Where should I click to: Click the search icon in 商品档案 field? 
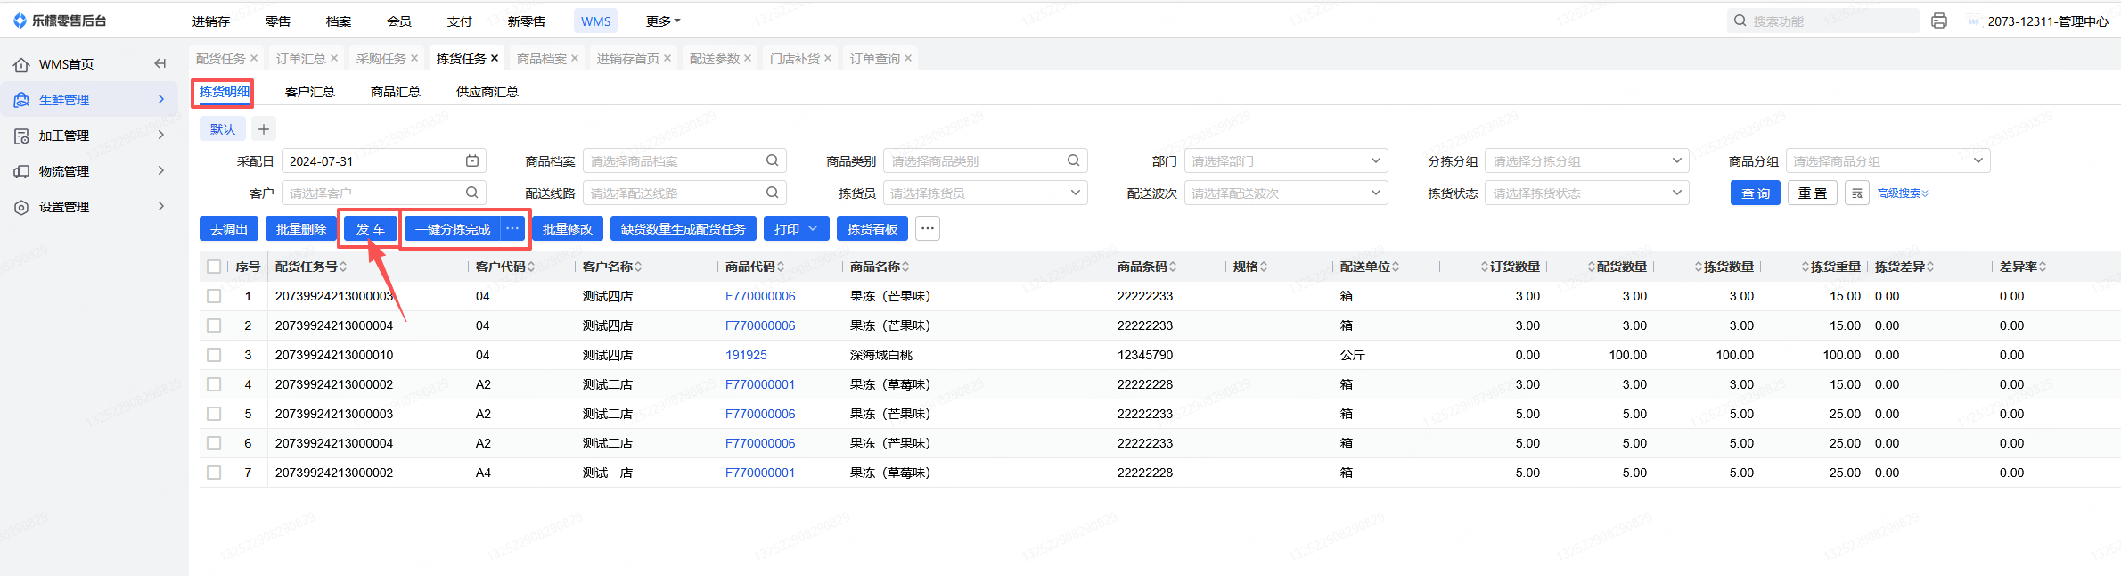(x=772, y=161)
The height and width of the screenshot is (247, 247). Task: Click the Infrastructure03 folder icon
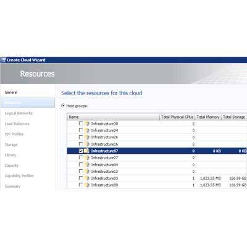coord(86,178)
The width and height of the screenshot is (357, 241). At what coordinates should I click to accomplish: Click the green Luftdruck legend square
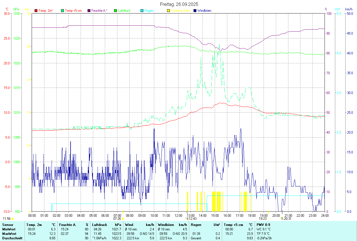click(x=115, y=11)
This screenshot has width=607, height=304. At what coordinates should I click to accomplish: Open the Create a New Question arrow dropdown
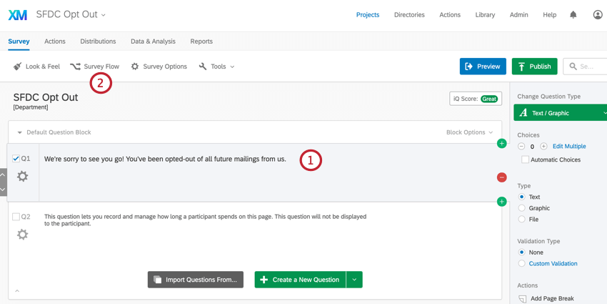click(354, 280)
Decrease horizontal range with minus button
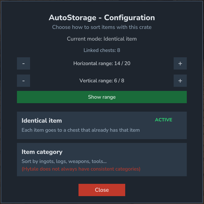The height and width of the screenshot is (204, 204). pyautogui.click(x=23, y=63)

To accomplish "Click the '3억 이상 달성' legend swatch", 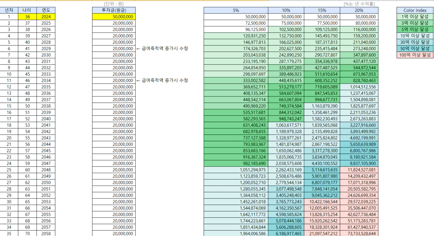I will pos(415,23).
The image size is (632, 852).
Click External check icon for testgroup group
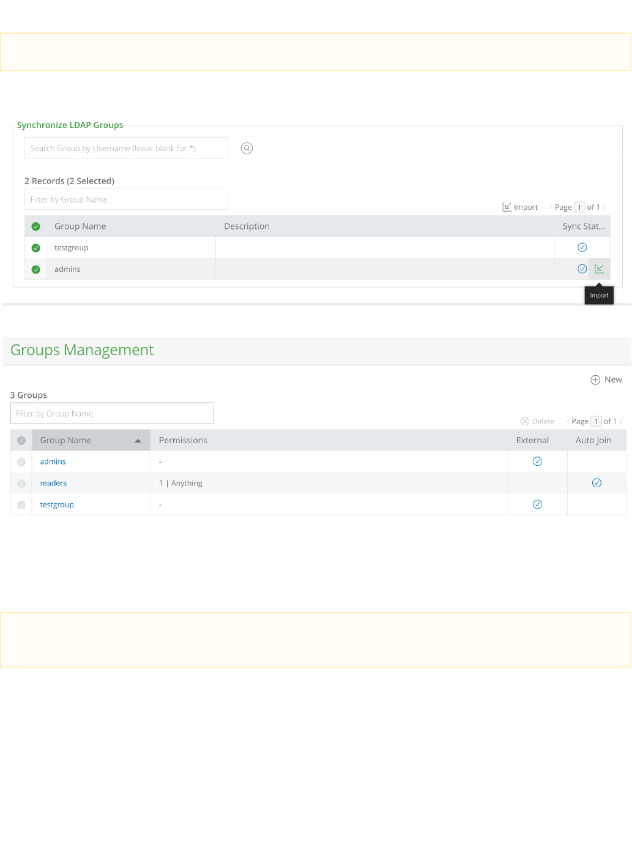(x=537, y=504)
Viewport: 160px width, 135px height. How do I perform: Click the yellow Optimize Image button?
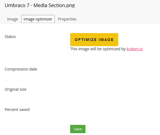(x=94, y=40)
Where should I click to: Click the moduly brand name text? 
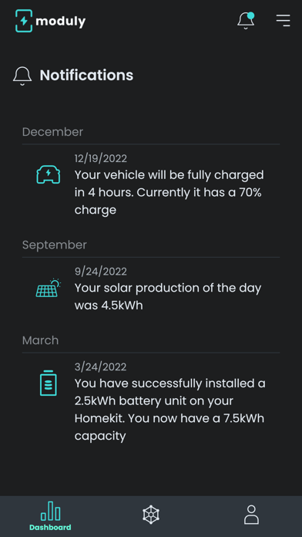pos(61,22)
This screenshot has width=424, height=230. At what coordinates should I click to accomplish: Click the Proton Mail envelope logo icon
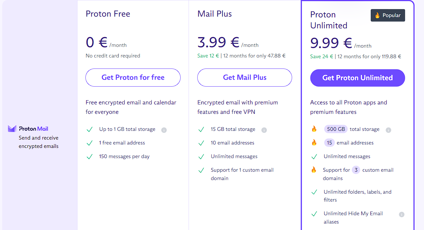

- _What to work on_
Leaving out the pictures, restate word for word the lines above from the one containing "Click External check icon for testgroup group" through the end of the records, both ends included.

- _The completed task_
Click External check icon for testgroup group
(x=537, y=504)
Viewport: 160px width, 135px height. How do I perform: Click the yellow Optimize Image button?
(x=94, y=40)
Where should I click to: Click the moduly brand name text? 
pos(61,22)
This screenshot has width=424, height=230. At what coordinates should I click to accomplish: Click the Proton Mail envelope logo icon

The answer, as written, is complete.